The Agence France-Presse, a french news agency, published an article in June 2013 documenting the use of social media by Mexicans as a way to report on the drug war. The article was picked up by many news outlets, including The Raw Story.
"With traditional media often intimidated by drug cartels, social media has given Mexicans a way to stay appraised about the dangers lurking their towns and cites."
How bad is the violence that many media outlets refuse to cover it? How real are the threats? There are many accounts of violent killings and attacks on non-cartel civilians (including journalists), but how pervasive are these attacks?
Diego Valle, a Mexican blogger who frequently writes about the drug war, generated a chart which shows how drug war violence is spread across mexico.
His visualization helps to put the violence in perspective. Using the line graph, one can adjust the options to see how drug war violence has changed over time. The map helps put in perspective where this violence is occuring.
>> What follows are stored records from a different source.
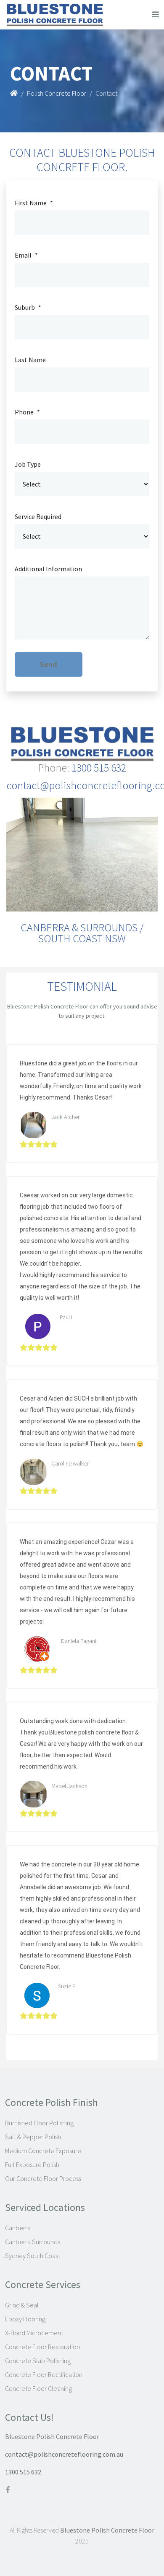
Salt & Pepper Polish (33, 2136)
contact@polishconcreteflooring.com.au (64, 2454)
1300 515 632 (23, 2472)
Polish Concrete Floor (56, 93)
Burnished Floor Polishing (39, 2123)
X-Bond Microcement (34, 2333)
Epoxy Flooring (25, 2319)
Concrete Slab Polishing (38, 2360)
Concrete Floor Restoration (42, 2346)
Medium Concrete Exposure (43, 2150)
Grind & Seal (22, 2305)
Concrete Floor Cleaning (38, 2388)
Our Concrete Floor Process (43, 2178)
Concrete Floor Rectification (43, 2374)
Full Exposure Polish (32, 2164)
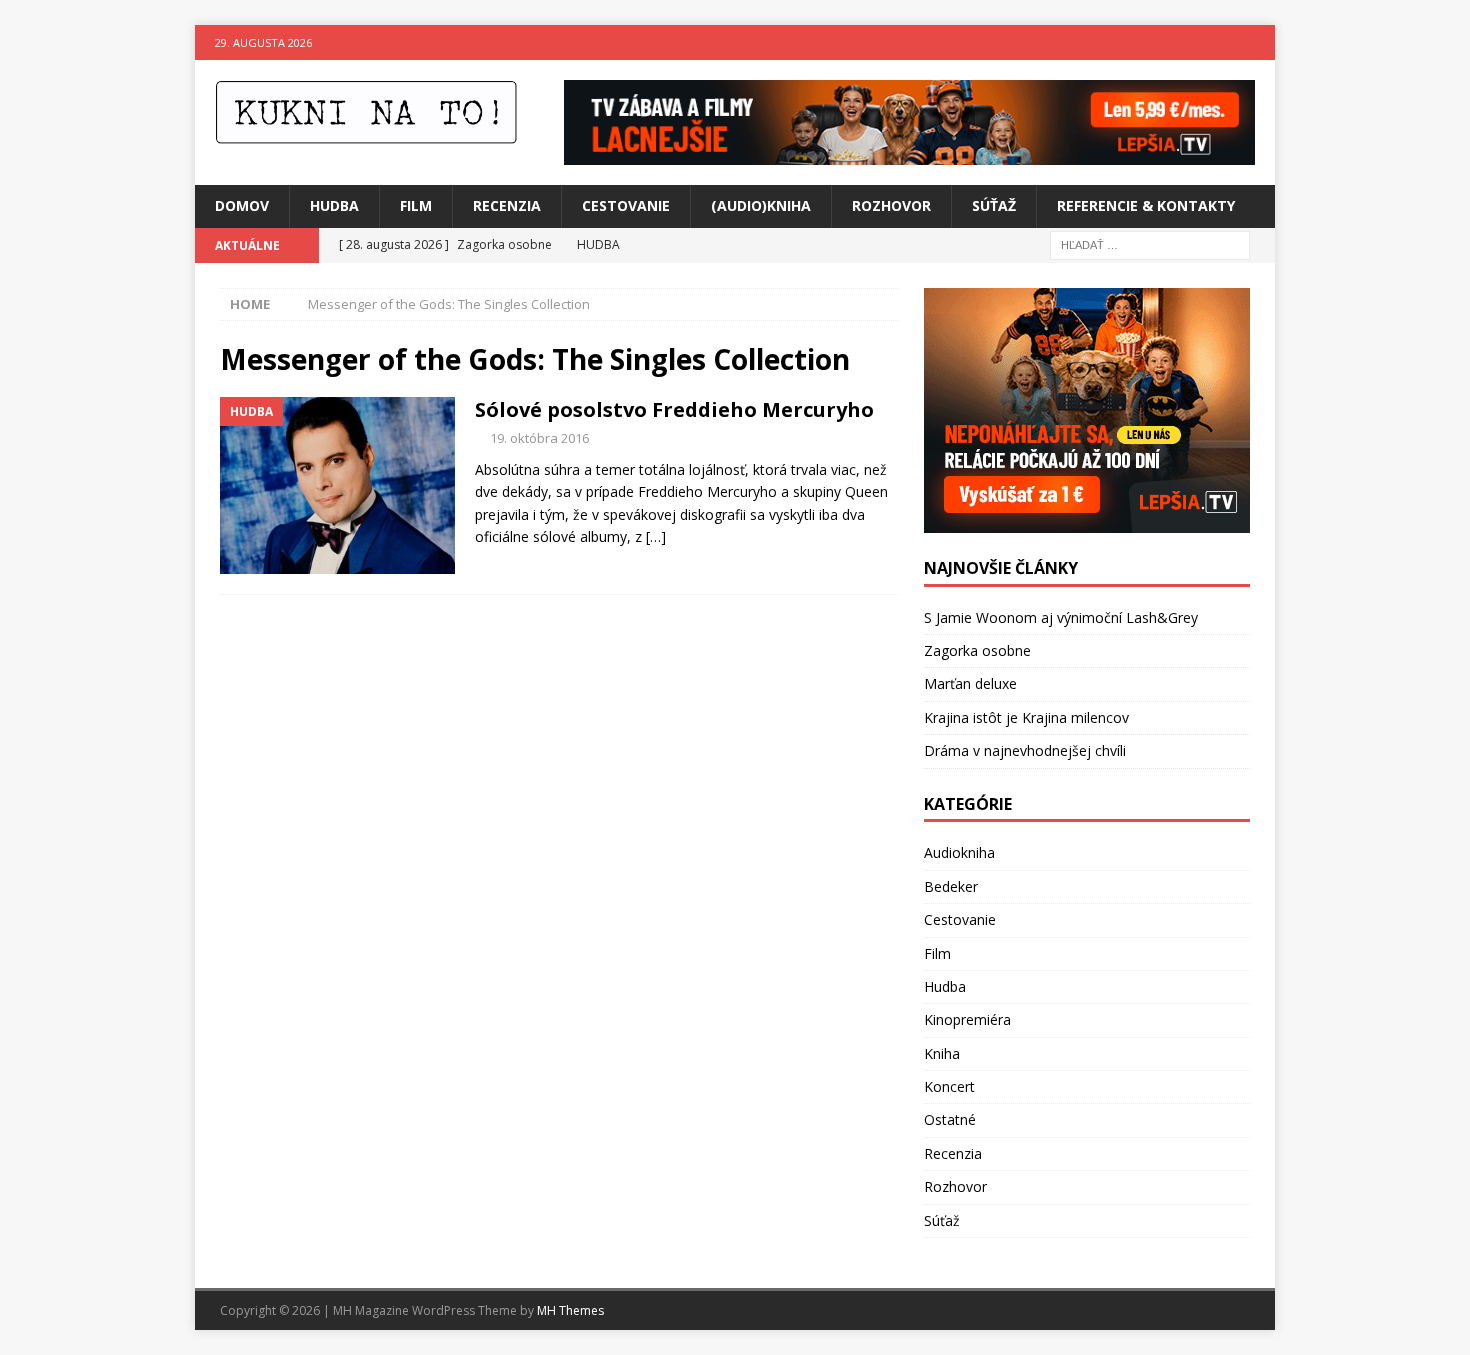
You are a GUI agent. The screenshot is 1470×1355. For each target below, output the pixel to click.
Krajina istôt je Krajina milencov (1026, 717)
Stephanie Yamkovenko, an award-winning data journalist, discussed 5 tips for data visualizations in Quill, a publication of The Society of Professional Journalists.
One of the five recommendations she has is to search for information or data that is not included in a data set. Impressively Diego Valle does this very well by combining many different data sets - each one adding another piece of information or perspective that is not included in the others.
Just like video or photography, effectively using data visualizations can make a story much more understandable and compelling to the reader.